Antonio Villaraigosa: Mayor, Los Angeles
The first time Antonio Villaraigosa ran for mayor of America’s second-largest city, in 2001, he did so as the candidate of a progressive coalition of Latinos, labor and white lefties. But a key element of the coalition was missing: African-Americans, most of whom backed Villaraigosa’s opponent, James Hahn, a moderate Democrat, who won the election. Over the next four years Villaraigosa worked to earn the confidence and the endorsements of key players in the African-American community, such as Representative Maxine Waters, who had supported Hahn in 2001, and City Councilman Bernard Parks, the firing of whom as police chief soured many African-American voters on Hahn. On May 17 Villaraigosa ousted Hahn, and already he’s planning to toss lobbyists off city boards and commissions; implement the LA-Rx prescription-drug discount program, which he initiated while serving on the City Council; and promote a massive initiative to develop affordable housing in a city with one of the lowest home ownership rates in the country. Villaraigosa’s experience at the local and state levels of government (he’s a former speaker of the State Assembly) and at the street level (he’s also a former union organizer) holds out the prospect that he will emerge not just as the country’s most recognizable Latino mayor but also as its most prominent spokesman for progressive ideas about governing.

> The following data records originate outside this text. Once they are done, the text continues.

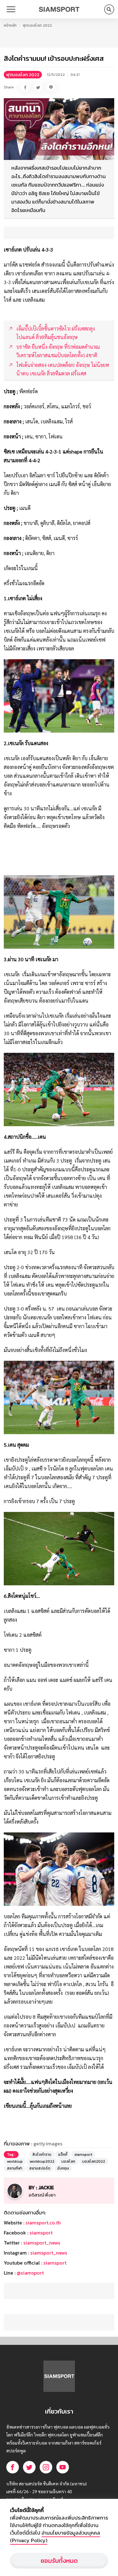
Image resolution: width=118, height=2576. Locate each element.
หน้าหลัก (10, 25)
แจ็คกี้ (62, 2154)
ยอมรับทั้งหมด (59, 2560)
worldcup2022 (42, 2161)
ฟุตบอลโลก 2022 (37, 25)
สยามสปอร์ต (39, 2168)
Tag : (11, 2154)
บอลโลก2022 (93, 2161)
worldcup (15, 2161)
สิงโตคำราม (41, 2154)
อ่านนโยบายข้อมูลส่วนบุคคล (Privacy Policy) (55, 2536)
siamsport (83, 2154)
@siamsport (30, 2273)
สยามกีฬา (14, 2168)
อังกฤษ (63, 2168)
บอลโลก (68, 2161)
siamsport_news (41, 2242)
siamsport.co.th (43, 2222)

Rocky Anderson: Mayor, Salt Lake City
Angered by the Bush Administration’s refusal to sign on to the Kyoto Protocol, Salt Lake City Mayor Rocky Anderson committed in 2002 to have city operations abide by the treaty’s greenhouse gas reduction goals. “In the face of the failure of national leadership in the United States on this issue, local and state governments throughout our nation have an especially important role to play in reducing greenhouse gas emissions to reverse the dangerous trend toward global warming,” Anderson says. The initial plan was to meet the goals by 2012, but Anderson’s moves to purchase wind power, convert the city fleet to alternative-fuel vehicles and dramatically increase recycling mean that the city could be in accord with the protocol by later this year. Anderson, a former president of the local chapter of the American Civil Liberties Union, is showing how a progressive can thrive even in an overwhelmingly conservative state. (Utah gave George W. Bush 71 percent of its 2004 presidential vote, the highest percentage nationwide.) After reflecting on the fact that he had won 55 percent of the Salt Lake City vote in a losing run for Congress in 1996, Anderson adjusted his focus and has since won two races for mayor. But he hasn’t trimmed his political sails. He speaks out against English-only legislation and for gay rights, he’s launched living-wage initiatives and he’s successfully campaigned for a transit sales tax increase to fund commuter- and light-rail transportation schemes that are making Salt Lake City greener.